Nonetheless, a copy the official Republican Caucus position on AB 2297 provided in lieu of a direct comment by Sen. Jim Battin, a Republican from La Quinta and one of two committee members who voted against the bill, reads, in part, that “establishing a program to regulate imported candy and funding the program using fees collected from paint manufacturers is beyond the scope for which the funds were established. Additionally, the [GMA] believes recent actions undertaken by the U.S. Food and Drug Administration to alert manufacturers, importers, distributors and consumers of imported candy are a more effective and efficient way to identify and remove adulterated candy from distribution.”

Countered Ayala: “All I can tell you is that the lobbyists were very strong. What is it that they have to lose? What makes them so fearful of this bill?”
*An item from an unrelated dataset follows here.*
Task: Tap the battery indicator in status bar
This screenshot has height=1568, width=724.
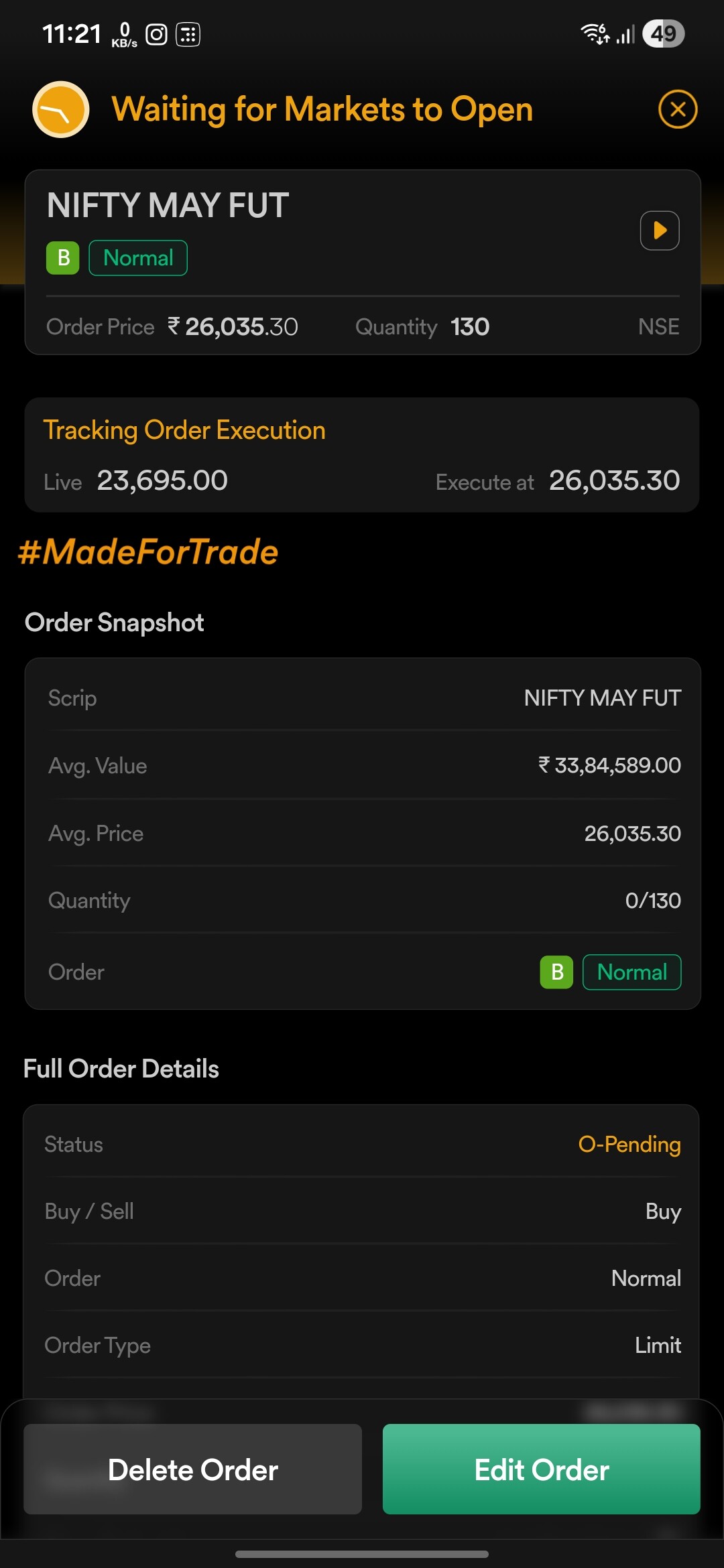Action: tap(663, 34)
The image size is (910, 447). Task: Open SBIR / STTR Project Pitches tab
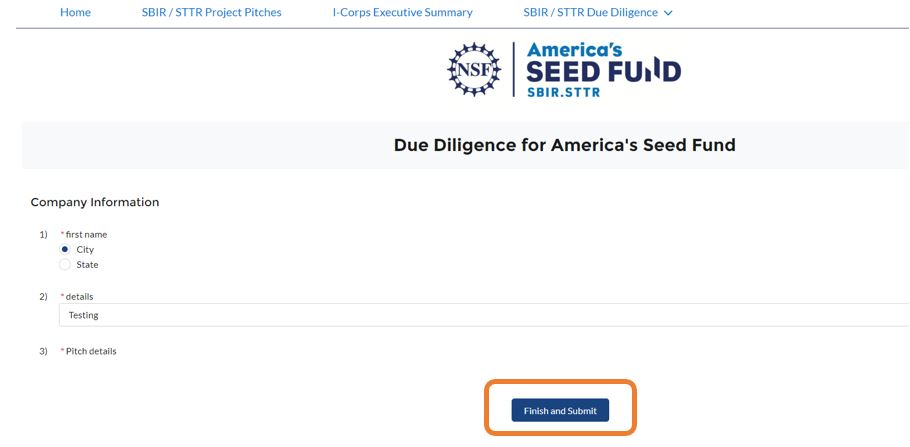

Ayala added that another bone of contention for the EHC was that once AB 2297 failed to secure the votes needed from the Senate Health Committee, Vargas, as the bill's author, could have requested a reconsideration process, but did not.

“This was a window of opportunity to make [the bill] come back,” Ayala said. “Who's to say maybe it could've passed after all the confusion would have been cleared up.... We are very disappointed that [Vargas] didn't take it to reconsideration.”

Although repeated attempts to reach Vargas for comment proved unsuccessful, Victoria Harris, a legislative assistant for Vargas who worked on the bill, confirmed that time considerations had factored into the decision not to pursue reconsideration at this time, and that Vargas would introduce a new leaded-candy bill next year.

With AB 2297 now dead in the water, EHC plans to focus its efforts on seeking a remedy to the leaded-candy issue through Proposition 65, a law requiring the public to be notified about chemicals known to cause cancer and birth defects. Following a review of the evidence detailed in a document EHC filed last month, the state Attorney General's office, on July 9 in Los Angeles, filed a Prop. 65 lawsuit, which names specific companies that manufacture candies containing a high lead content.

Although Prop. 65 only mandates warning labels, one hope is that, because this case deals with food products, the lawsuit will compel named candy manufacturers to avoid the warning requirement by reformulating their products. The action could also lead to a certification program to ensure the safety of those products.

Ayala said EHC is also spearheading an effort to get parts of AB 2297 reincorporated into another bill before the end of the legislative session, working with Assemblymember John Longville, a Democrat from Rialto who has a bill that could be “gutted and amended” and turned into a leaded-candy bill.

EHC is “not against the Mexican or any candy manufacturers,” Ayala asserted. “We're against the lead that's in either the wrapper or the candy manufacturing process. That needs to change... They know where we stand. It's simple: They can continue to profit, but not at the expense of children's health.”